2019-05-04	bundle Danga::Socket and Sys::Syscall
	These modules are unmaintained upstream at the moment, but I'll be able to help with the intended maintainer once/if CPAN ownership is transferred. OTOH, we've been waiting for that transfer for several years, now... Changes I intend to make: * EPOLLEXCLUSIVE for Linux * remove unused fields wasting memory * kqueue bugfixes e.g. https://rt.cpan.org/Ticket/Display.html?id=116615 * accept4 support And some lower priority experiments: * switch to EV_ONESHOT / EPOLLONESHOT (incompatible changes) * nginx-style buffering to tmpfile instead of string array * sendfile off tmpfile buffers * io_uring maybe?
2019-02-13	ensure bytes::length is available to callers
	We were relying on Danga::Socket using the "bytes" pragma, previously. Nowadays, the "bytes" pragma is not recommended in general, but bytes::length remains acceptable for getting the byte-size of a scalar.
2019-02-07	http: cleanup partial-write handling on readonly values
	Don't bother assigning to $_[1]; just let Danga::Socket do its thing since $_[1] should be out-of-scope soon.
2018-03-27	http: fix modification of read-only value
	This fails in the rare case we get a partial send() on "\r\n" when writing chunked HTTP responses out.
2018-02-07	update copyrights for 2018
	Using update-copyrights from gnulib While we're at it, use the SPDX identifier for AGPL-3.0+ to ease mechanical processing.

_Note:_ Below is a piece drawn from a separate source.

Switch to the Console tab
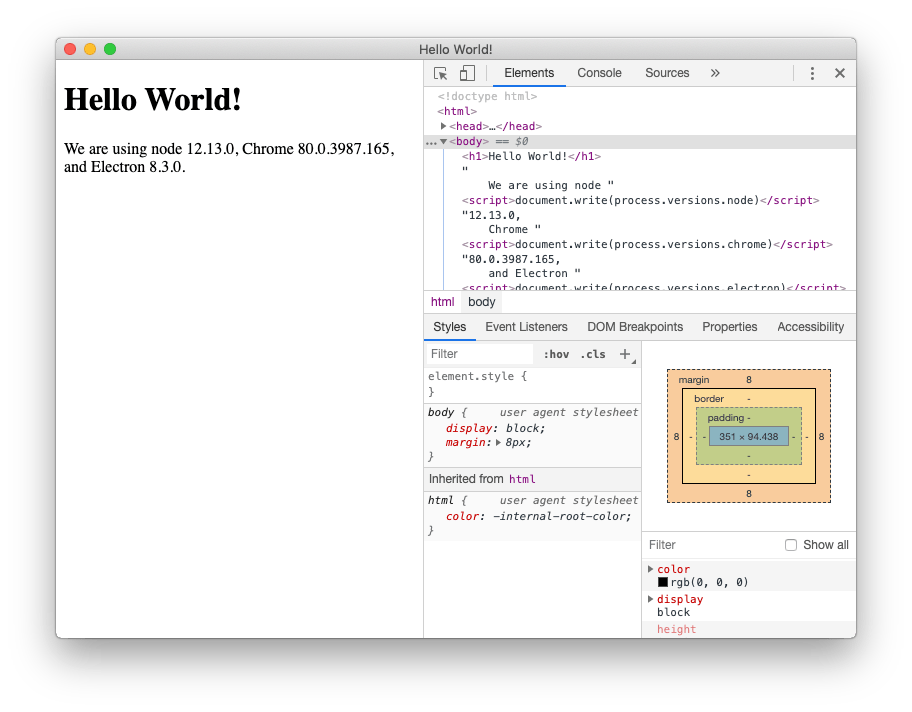The height and width of the screenshot is (712, 912). pos(599,72)
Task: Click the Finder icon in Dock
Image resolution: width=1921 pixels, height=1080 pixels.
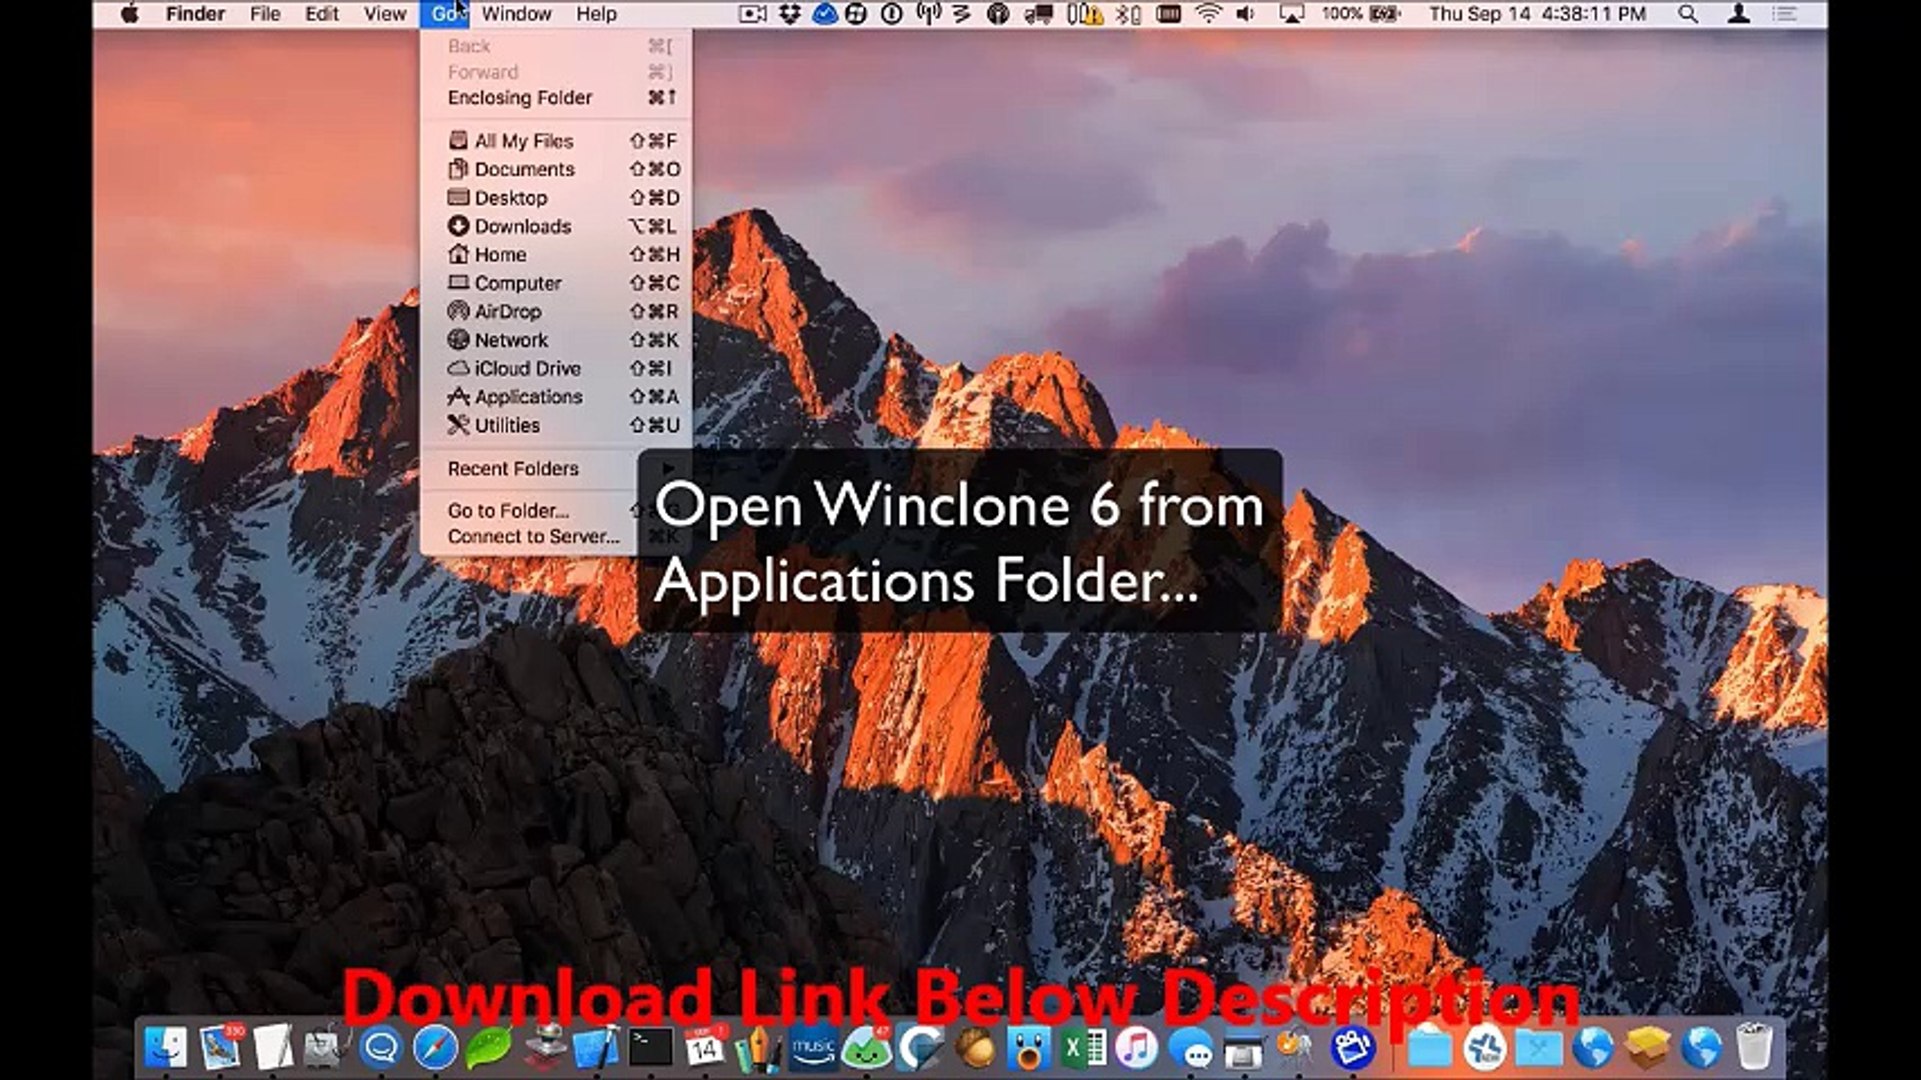Action: (166, 1048)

2017-01-04	http: remove weaken usage, reduce anonsub capture scope
	Avoiding weaken here is no more dangerous than the existing circular refs (e.g. psgix.io) we create and manage throughout the lifetime of the connection. So, trust ourselves to maintain the data structure properly and avoid triggering extra memory usage. While we're at it, avoid having anonymous subroutines capture more variables than necessary to simplify reference auditing.
2017-01-04	http: fix spelling error
	Oops. And we'll be fixing circular references from now...
2016-12-25	http: fix clobbering of $null_io
	Oops, this would be disatrous if we started handling bigger request bodies or slow clients. Fixes: c008654229a9 ("avoid IO::File for anonymous temporary files")
2016-11-26	avoid IO::File for anonymous temporary files
	We do not need to import IO::File into the main programs since Perl 5.8+ supports literal "undef" for generating anonymous temporary file handles.